The Best Books of 2020: Science!
/Even the exclamation point at the end of the word “science” feels almost like a betrayal in December of 2020, a year in which science entered everyday life in the most apocalyptic way anybody had seen in over a century. Science described the new horror that afflicted the lives of every single person on the planet (even though 100 million of those people, located almost exclusively in the United States, refused to believe that it even exists), and naturally science was badgered to control, contain, analyze, and cure that same horror. And although 2021 will likely see an explosion of books about COVID-19, 2020 was still blissfully free of that baleful concentration, and these were the best of them:
10 When Blood Breaks Down: Life Lessons From Leukemia by Mikkael Sekeres (MIT Press)
In fine-etched and moving prose, Mikkael Sekeres tells the stories of three adult leukemia patients, their sufferings and triumphs, the human dimensions of their experiences, and, along the way, the natural history of leukemia itself, doing for the disease what The Emperor of All Maladies did for cancer.
9 The World According to Physics by Jim Al-Khalili (Princeton University Press)
Quantum physicist Jim Al-Khalili here breaks down the simple and complex concepts of physics into the kind of effortlessly authoritative and accessible guidebook every student of the field wishes they’d had.
8 The Contact Paradox by Keith Cooper (Bloomsbury Sigma) & They Are Already Here by Sarah Scholes (Pegasus Books)
These two winning and highly enjoyable books tackle the Fermi Paradox (if the universe is unimaginably old and vast, where are all the aliens?) from opposite angles: Keith Cooper examines the search for extraterrestrial life, and Sarah Scholes looks lovingly at the true believers who are sure extraterrestrials are closer than we think.
7 SAM: One Robot, A Dozen Engineers, and the Race to Revolutionize the Way We Build by Jonathan Waldman (Avid Reader Press)
The Holy Grail of this fascinating book is disarmingly simple: building a robot that can lay bricks. But in telling the story of that Holy Grail - and the indelible assemblage of dreamers and tech-hackers seeking it - a much larger and even more fascinating story emerges, because once you actually do build a robot that can lay bricks, you’ve fundamentally changed the world.
6 Liquid Rules: The Delightful and Dangerous Substances That Flow Through Our Lives by Mark Miodownik (Mariner Books)
The sheer ubiquity of liquids - not only water but tea, wine, coffee, ink, many kinds of fuel, not to mention blood - is the theme of this hyperactive but engaging book, with the author taking readers beneath the surface of how these liquids work and how their use, and our understanding, has evolved as science developed.
5 The Internet in Everything: Freedom and Security in a World with No Off Switch by Laura Denardis (Yale)
The rise of ‘smart’ technology in all aspects of daily life, from airplane navigation to physician diagnostics to home thermometers to wrist-worn fitness trackers, should be alarming to any thinking person, and the main wisdom of Laura Denardis’ book is how far beyond unhelpful alarm it goes - this is a wise and, I fervently hope, useful study.
4 Dark Data: Why What You Don’t Know Matters by David J. Hand (Princeton University Press)
For well over a decade, one stark fact has been increasingly clear: in an Internet world, you are your data. In this utterly absorbing book, David Hand lays bare all the hidden details of data - where it goes, what it does when you’re not looking, and how you can better control it.
3 Cryptography: The Key to Digital Security, How It Works, and Why It Matters by Keith Martin (WW Norton)

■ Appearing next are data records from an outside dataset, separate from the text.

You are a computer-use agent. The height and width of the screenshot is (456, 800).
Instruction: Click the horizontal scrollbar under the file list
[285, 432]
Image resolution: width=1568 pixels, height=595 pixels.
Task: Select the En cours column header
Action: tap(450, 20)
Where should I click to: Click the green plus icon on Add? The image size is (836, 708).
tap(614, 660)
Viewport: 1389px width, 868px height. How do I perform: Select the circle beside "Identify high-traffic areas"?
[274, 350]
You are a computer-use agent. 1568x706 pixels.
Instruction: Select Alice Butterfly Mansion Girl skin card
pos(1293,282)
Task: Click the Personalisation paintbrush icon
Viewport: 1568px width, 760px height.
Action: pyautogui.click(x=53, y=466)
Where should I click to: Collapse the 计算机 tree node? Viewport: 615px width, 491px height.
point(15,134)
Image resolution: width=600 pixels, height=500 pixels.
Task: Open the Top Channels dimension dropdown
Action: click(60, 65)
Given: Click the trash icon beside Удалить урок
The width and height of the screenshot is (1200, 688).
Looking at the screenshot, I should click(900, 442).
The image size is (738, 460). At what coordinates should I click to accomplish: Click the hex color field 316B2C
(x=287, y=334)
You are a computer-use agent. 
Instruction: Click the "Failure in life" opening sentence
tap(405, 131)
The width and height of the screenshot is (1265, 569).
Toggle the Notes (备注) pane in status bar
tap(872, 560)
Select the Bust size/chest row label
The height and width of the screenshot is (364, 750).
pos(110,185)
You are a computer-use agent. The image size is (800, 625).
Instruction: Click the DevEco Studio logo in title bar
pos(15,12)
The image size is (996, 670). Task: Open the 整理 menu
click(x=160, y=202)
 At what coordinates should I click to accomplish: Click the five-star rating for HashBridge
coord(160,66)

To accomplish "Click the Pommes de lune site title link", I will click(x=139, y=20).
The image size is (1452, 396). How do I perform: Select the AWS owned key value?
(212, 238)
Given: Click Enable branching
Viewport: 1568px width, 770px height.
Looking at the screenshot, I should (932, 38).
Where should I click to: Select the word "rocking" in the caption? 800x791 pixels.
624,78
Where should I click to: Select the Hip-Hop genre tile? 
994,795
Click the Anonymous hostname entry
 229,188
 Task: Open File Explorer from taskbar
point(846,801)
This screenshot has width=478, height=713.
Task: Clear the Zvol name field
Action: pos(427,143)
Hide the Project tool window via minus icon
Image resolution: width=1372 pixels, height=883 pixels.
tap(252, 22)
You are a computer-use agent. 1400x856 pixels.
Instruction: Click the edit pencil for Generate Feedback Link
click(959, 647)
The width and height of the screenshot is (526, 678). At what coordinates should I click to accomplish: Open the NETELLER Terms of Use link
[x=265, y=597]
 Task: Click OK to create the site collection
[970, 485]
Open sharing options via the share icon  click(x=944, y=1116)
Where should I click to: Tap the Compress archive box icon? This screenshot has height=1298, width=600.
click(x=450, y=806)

When most people think of cryptography, they imagine Hollywood versions, CIA permutations that don’t impinge on their lives. In his searching and authoritative book, Keith Martin explains how the exact opposite is actually true: cryptography governs a huge portion of everyday life, and this book is the perfect introduction to that world.
2 Mars by Stephen James O’Meara (Reaktion)
This beautifully-illustrated addition to the Kosmos series focuses on the planet Mars, taking readers through a spirited history of how humans have thought about their famous neighbor through the ages and giving a clear and knowledgeable of the state of our understanding of the most famous alien world of them all.
1 The Hacker and the State: Cyber Attacks and the New Normal of Geopolitics by Ben Buchanan (Harvard University Press)
A number of first-rate books in the last few years (including a few on this very list) have dealt with the impact of cyber-reality on the world around us, and so too does this, the best Science book of 2020, in which Ben Buchanan examines the implications of the nonstop warfare-hacking that the nations of the world conduct against each other every day.